A hundred years ago today, a negotiation set the stage for western expansion. Six states negotiated a way to share water. The drought of 1863 decimated most of Southern California's cattle ranching but animals were one thing. Since 1900 the human population of Los Angeles had grown over 80 percent - and the LA aqueduct was maxed out.(1)

The same natural confluence that make it one of very few polluted places in America even today(2) also meant it was running up against a natural cap on population. The solution was the Colorado River Compact, which allowed the lower basin to be shared by Arizona, California and Nevada while the upper basin provided allotments for Colorado, New Mexico, Utah and Wyoming. It was a terrific example of states working together - primarily because they worried if they did not, the federal government would come in and Washington, DC all over the place and help no one.

The big problem was the 7.5 million acre-feet allocated was based on the same kind of wishful thinking that led governments from California to Germany to believe in solar and wind power - it wasn't science, it was a high average. Some of it is understandable because the Colorado River flow can fluctuate by 500 percent from year to year but if you know the low could be 4.4 and the high 22 and the basin needs a minimum, it is trouble waiting to happen.

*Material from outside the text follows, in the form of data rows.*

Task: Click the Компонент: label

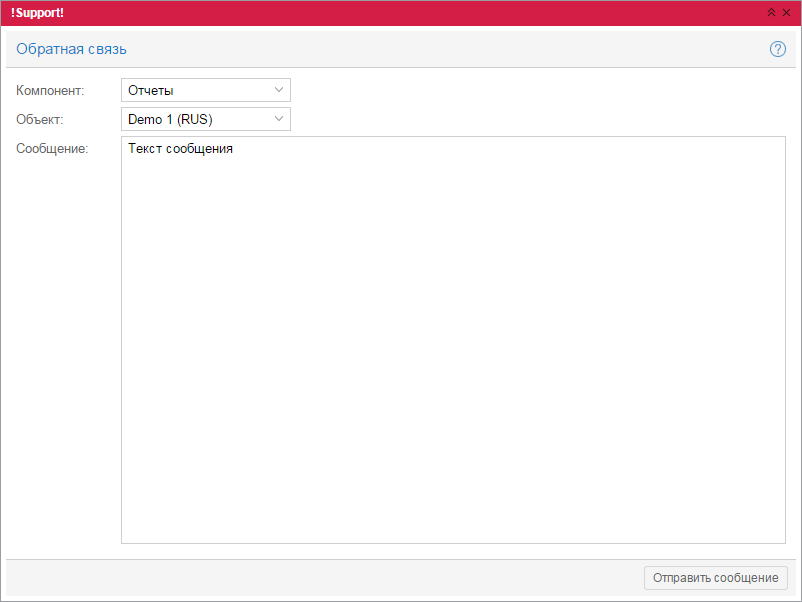Action: coord(50,90)
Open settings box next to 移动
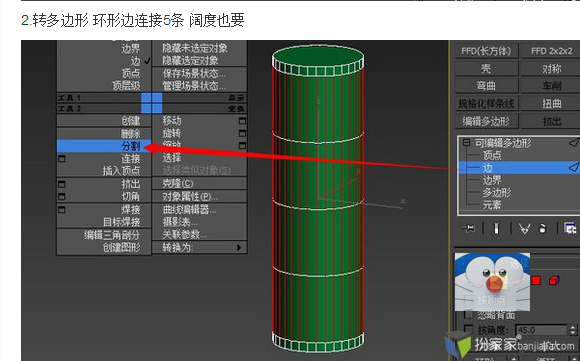The width and height of the screenshot is (580, 361). (242, 121)
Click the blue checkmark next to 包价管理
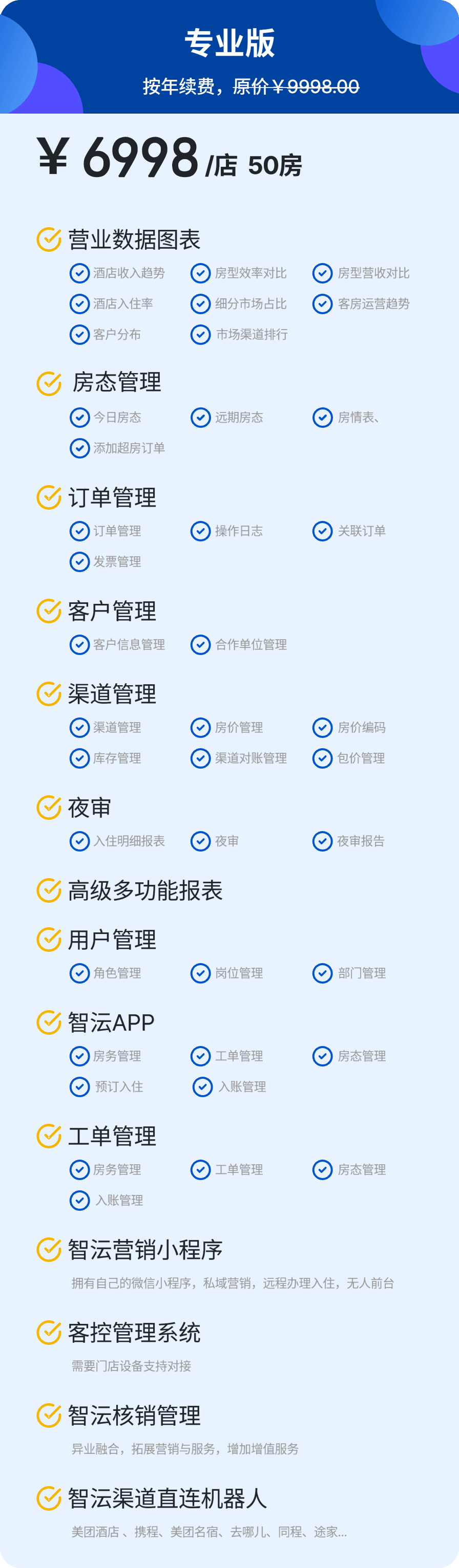Viewport: 459px width, 1568px height. click(322, 758)
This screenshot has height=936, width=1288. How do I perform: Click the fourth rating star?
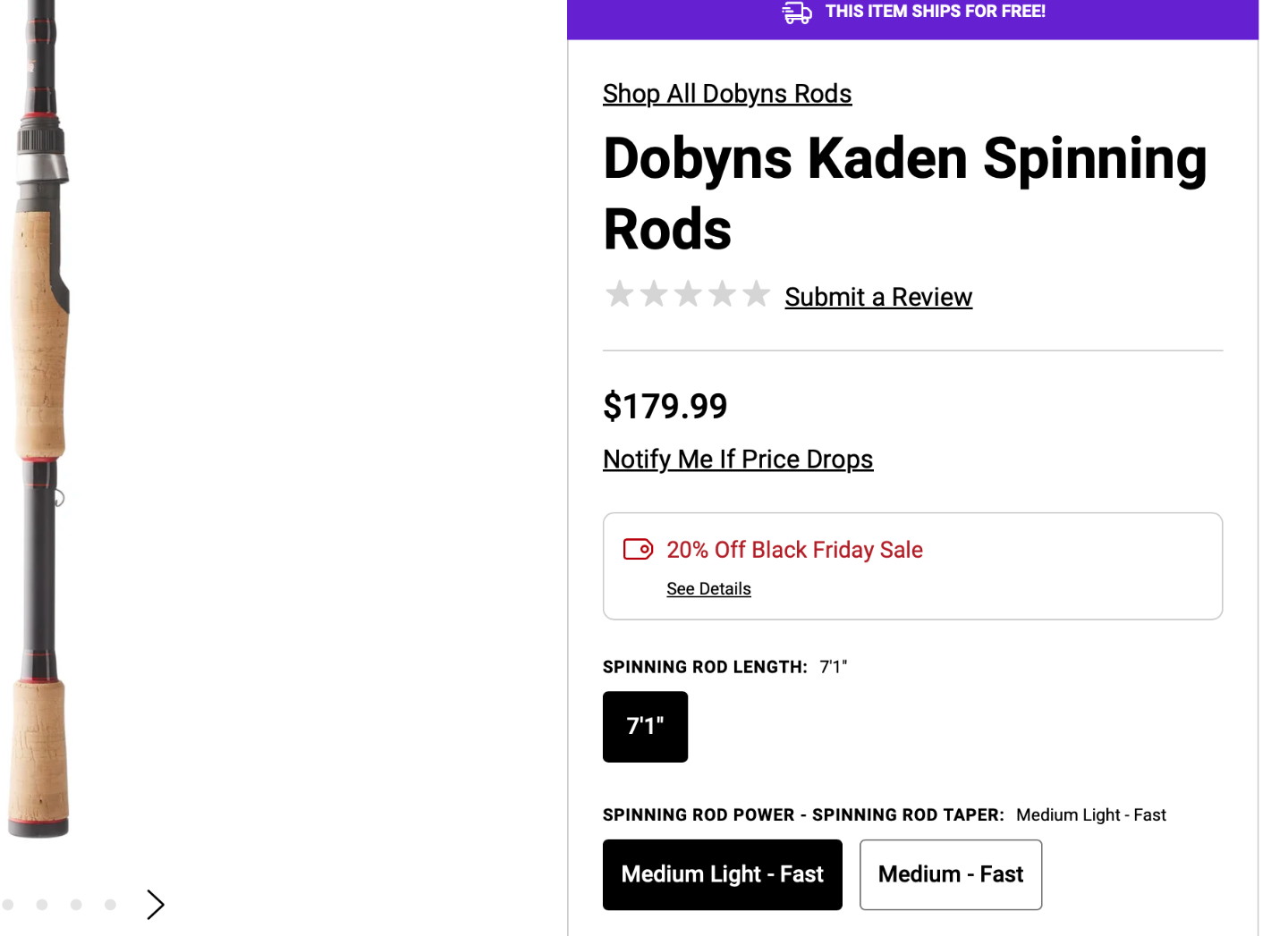click(x=722, y=294)
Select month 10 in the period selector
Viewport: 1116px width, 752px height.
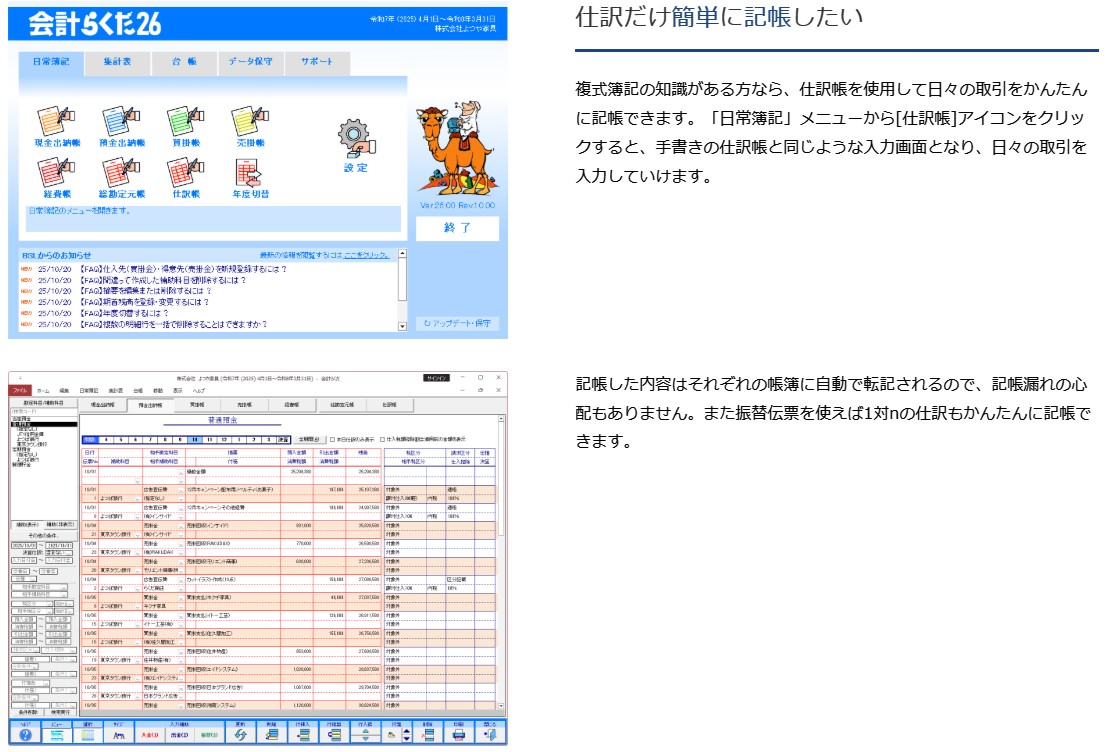tap(195, 438)
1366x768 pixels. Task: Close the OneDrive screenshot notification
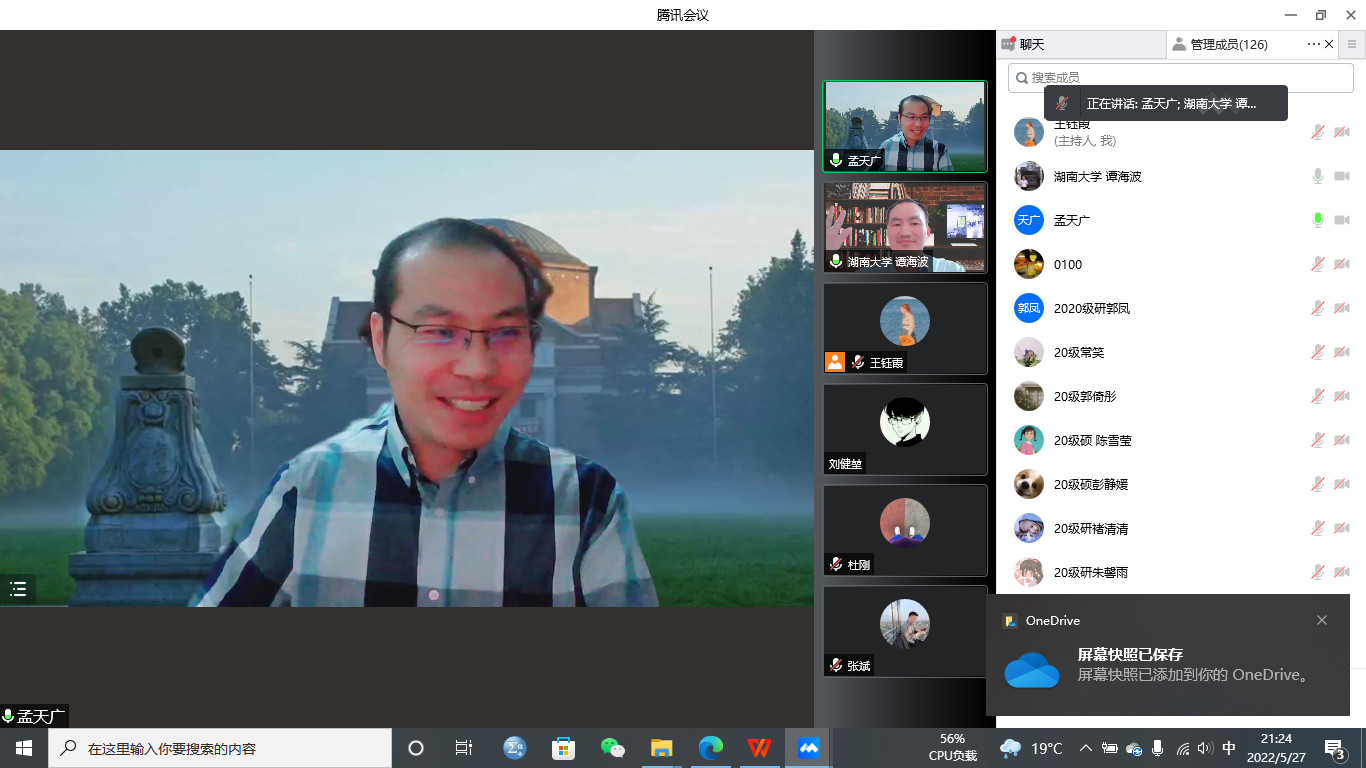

The future problem was not yet know because politicians had an unrealistic amount of trust, the same way California voters trusted poltiticians when politicians said Proposition 65 - warning labels for anything that might be correlated to cancer - would not be abused by the lawyers behind it. It was destined to be abused. And California made sure the compact did not allocate water to the states, but rather to the basins.    


(1) Yet to come was the 1929 drought, which sent water levels so low trees stumps at the bottom of Lake Tahoe were visible, the 1976 and 1987 ones also had nearly all counties declare states of emergency, while the 2014 made it into the top three droughts since records have been kept.

(2)  Real pollution, not the PM2.5 'virtual' pollution invented in the 1990s, after there was very little smog left to fix, and now counts particulate matter so small you need an electron microscope to see it.

Without the Colorado River Compact, an agreement to share water signed 100 years ago this week, there is no Hoover Dam, and cities like Los Angeles, San Diego, Denver, and Phoenix would be drastically different.


Smart states that don't put politics over science are immune. Nevada, for example, has spent $1.5 billion to get alternative water for Las Vegas. Northern California, meanwhile, has not undertaken a major water storage program since the 1960s - when the population was one-third today. Governor Gavin Newsom is required by law to start a new infrastructure program but California today is a lot like the California of the 1930s Water Wars era - so power politics trump public interest and the Governor will stall and then declare the issue void because government did not meet its own deadlines. 


Example 1. California Air Resources Board. They have been caught exaggerating emissions by 300%
They fetishized PM2.5 once PM10 cratered in the state. As a result, we got crazy claims like that grilling a hamburger is worse for the air than driving an 18-wheeler.

Example 2. Solar Power.

In no business can you buy a product at the same price you sell it and make money, yet California forces California utilities to do with solar power customers. Not wholesale costs, retail. Which is a great deal, if you are in the 1% (or the aspirational 1%, so the top 3%) but terrible for poor people or those in apartments, who are forced by law to pay extra so solar power customers can get paid.

And solar isn't working. At this time in 2021, the California Governor was facing a recall election, so California got permission from EPA to ignore all emissions standards and run natural gas plants overtime to insure there were no blackouts during the recall vote period.

This year, after banning gasoline-powered cars, the same state agency told consumers not to charge their electric cars. Or cook. From 4 until 9pm. Or there would be blackouts. The good news is that the state is in such a panic they defied their progressive base's hatred of nuclear and agreed to extend Diablo,

There was never any science to show that solar and wind were ready to offset conventional power but the state used the most optimistic projections and did it anyway.